The only thing we can predict for the next 5 years is crackpot MBA doing academic, oops non-academic of course (we can't insult academics), circle-jerks and spewing out rubbish predictions.
Ha, outsource everyone to India.
Owner of a Mensa membership card.
In addition to this statement from Siemens, I wonder if there is any company that has ever evaluated the time lost in desktop use using Windows 98/2000 on PCs in an enterprise-wide level compared to Linux, in a typical day's work, and that which is lost with linux. To be fair, this comparison ought to be with controlled environment (well set-up systems, users are only Power Users and therefore unable to install applications themselves, etc..).

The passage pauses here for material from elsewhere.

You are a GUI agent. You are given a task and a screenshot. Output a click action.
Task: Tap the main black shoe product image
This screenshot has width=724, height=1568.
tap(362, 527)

This would result in something like:
Setup: Intel 500MHz/1GHz Desktop (or laptop)
Cold Boot Up
Login time
starting Lotus Notes/Outlook (viewing emails/starting new messages in Notes is historically long!)
opening word processor 1st time/next time
opening spreadsheet first time/next time
opening presentation tool first time/next time
opening web browser first time/next time
shutting down
rebooting (yes, even in linux this may happen!)
number of rebooting
etc... (applications in Enterprise environment, not home use, hence no video viewer or filesharing software for example. IM is not yet a universally accepted tool in my experience either)

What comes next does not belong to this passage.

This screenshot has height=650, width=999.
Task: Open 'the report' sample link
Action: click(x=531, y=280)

If workers in a 1000-employee company were asked to monitor all these tasks for a whole week, half of them on linux, half of them on Windows, this should return an average that's actually measurable and would start making sense.
Does this exist anywhere?
There is no god
Consider a time span of 6 years. That is 2 linux computers or 3 windows computers.
I'd say that you've just saved 1/3 on hardware costs.
How to gain real marketshare for Linux on the desktop.
Standardize all hardware installation and removal in one place across all distros.
Name changes that non-it people get. Grep makes sense to IT types, but few outside IT are going to know what it means. Similiarly, I shouldn't have to explain that eth0 refers to their Network card and so on.
Improve Wine. You can give me a hundred stories about how with your uber-133t skills you get a certain archaic package to work under a certain distro and that lusers don't need graphics anyways. This is exactly the type of attitude that will keep Linux from the masses. They want to be able to use their programs, and most could care less what OS their using (how many times have you talked to someone who didn't even know which OS they had?). If they can happily use the same programs they used before, they could well not even notice the OS.
Most importantly of all, all versions of MS office must work seamlessly. This is the standard in the business world, and StarOffice, OpenOffice are poor substitutes. They don't want to learn the quirks of these packages, they just want to use MS Office. Nothing is more important for gaining marketshare than this.
Drop the attitude. The attitude that many newbies encounter is more than enough to send them back into bill's not-so loving arms. When someone is trying Linux they far too often run into someone who an elitist that thinks they should not only know *nix inside out, and be a programmer to boot. When joe-sixpack gets told to go RTFM after asking what a tarball is, he's going to get indignant and goes back to what he knows - windows.
Have a resource available to those who come from the Windows world that tells people in plain English what the Linux terminology is for equivalent ms / windows functions. Also have this resource list programs like gimp that can replace their old windows programs. A frequent complaint of those that try switching to Linux is that they can't do what they used to freely do under Windows. Slashdot types will respond, of course they can, they don't know what to use. Well, how would they know what to use?